I treat the assumption as fact within my internal worldview because it is the only explanation I can think of for what happened and it has strong supporting evidence. We have records of them plotting, so they probably carried out their plot as it seems that what happened mirrored what their plot wanted.

You've taken two factual things and then assumed based on your beliefs that they must be connected. There's no evidence of them actually plotting a coup. I even gave you an alternative that very much suits what the leaked discussion was about.

Wait, did you not go over the list and look at the political history of everyone involved? It’s much more than one nazi.

Do your research and then take a second attempt at replying.
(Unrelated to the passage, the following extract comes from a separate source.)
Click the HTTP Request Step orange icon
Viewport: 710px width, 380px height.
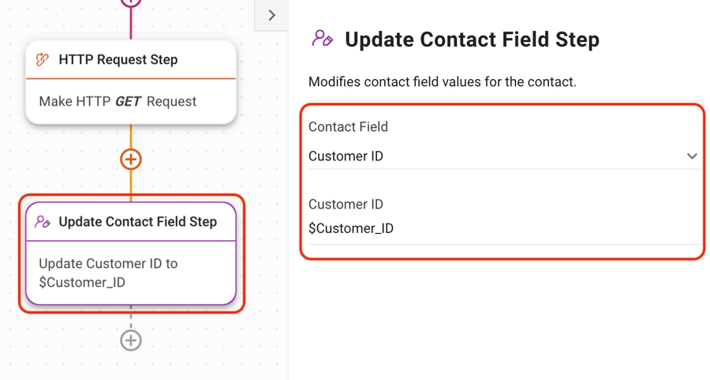click(x=43, y=60)
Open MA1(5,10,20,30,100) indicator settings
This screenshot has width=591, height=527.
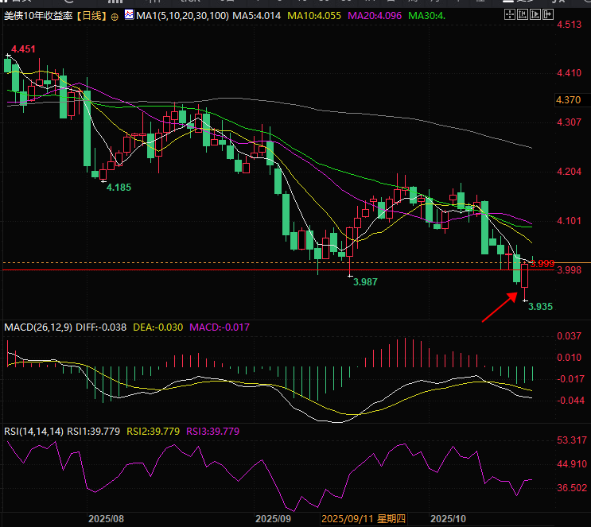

I'm not here to do your work lazyass. You said there are more, find your own proof and be more specific. Wikipedia dumps are not proof.

[-] ThereRisesARedStar@hexbear.net 2 points 1 year ago* (last edited 1 year ago)

I'm saying they took two factual things and then reasoned themselves to believe those things are connected. Which is exactly what you're doing here.

Okay, yes. And it is reasonable. Do you have any other explanation for what happened?

Edit: lol lmao, this is your explanation

Without any further information I'd say they're just discussing ideas (in this case who should be in the government) to present to Yatseniuk with the goal of making sure Russia doesn't sabotage the movement. Nothing about it implies planning a coup.

That's just straight up counterfactual to what they actually say lmao

End edit

You've taken two factual things and then assumed based on your beliefs that they must be connected. There's no evidence of them actually plotting a coup. I even gave you an alternative that very much suits what the leaked discussion was about.

They're literally talking about who should be in and out of government and moving to make it happen.

I'm not here to do your work lazyass. You said there are more, find your own proof and be more specific. Wikipedia dumps are not proof.

You're literally the one being lazy.

I'm done, you're more than entitled to your willfully ignorant, arrogant bullshit.